You should have seen my eyes pop out when I discovered two of my Chant bantam projects were Brockbars--Red Barred/Cuckoos! My eyeballs (oh my eyes
) near fell out on the ground. Coopers and Nuthatch, go see Sig's page 141!
Most of all enjoy and share. The fancy can be as complicated or as simple as you want to make it.
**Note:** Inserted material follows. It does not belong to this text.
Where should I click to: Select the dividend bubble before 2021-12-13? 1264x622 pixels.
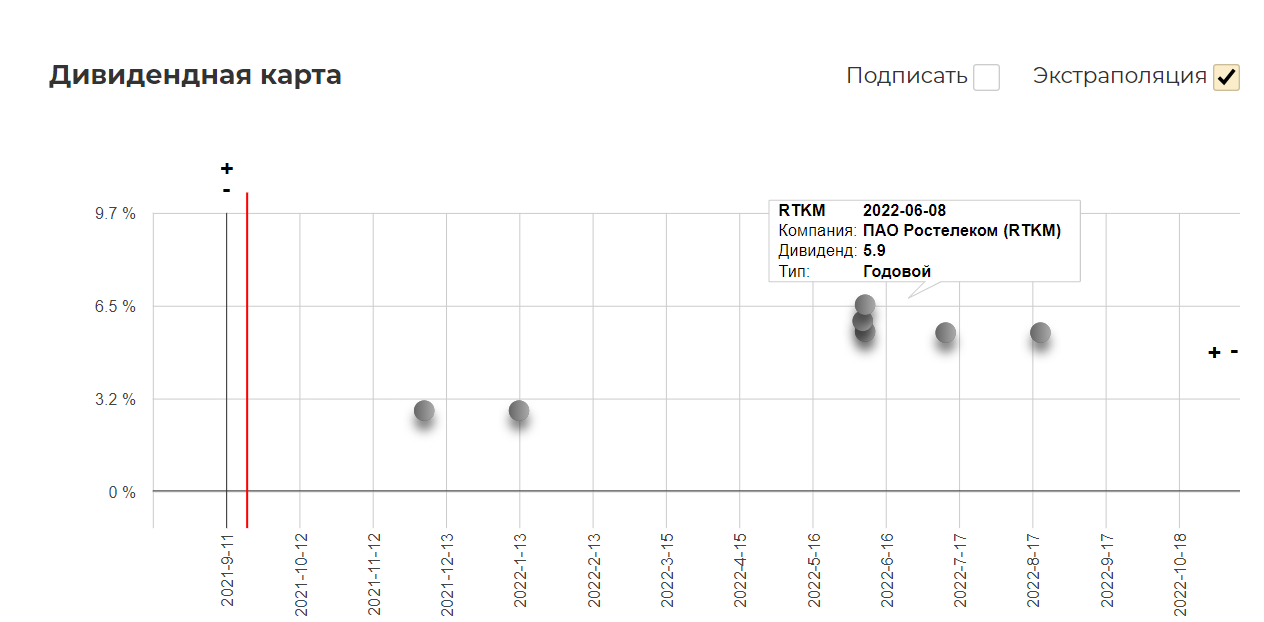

You will and can learn a few new tricks, old dog...can't leap as well or as high but we old birds got a few "tricks" up our sleeves. Dump the persona that to understand the little letter language you gotta be some kinda genius, you just gotta want it bad enough to learn a little math (oh my head hurts, here's an aspirin), a few little letters (think in terms of shorthand, the little and big letters are abbreviations that will save the typo fingees a bit of work in the future)--like baking a great Christmas pudding. Place all the necessary ingredients in the pens, mix it up, (shake 'n) bake it and--proof is in the pudding?? ...NOPE proof is in the eating of that said pudding...nummers--egger quiché or meat pies!
You are a really keen fancier that wants to breed up good birds, make improvements and have a really well stocked toolkit. Armed and dangerous (but only to ourselves), don the safety glasses, scary bird bird hat, Kelvar undies, pack yer purse, flap the cape and away! Captain Colour Wizard, Gizzard, gulp and gosh...AWAY!!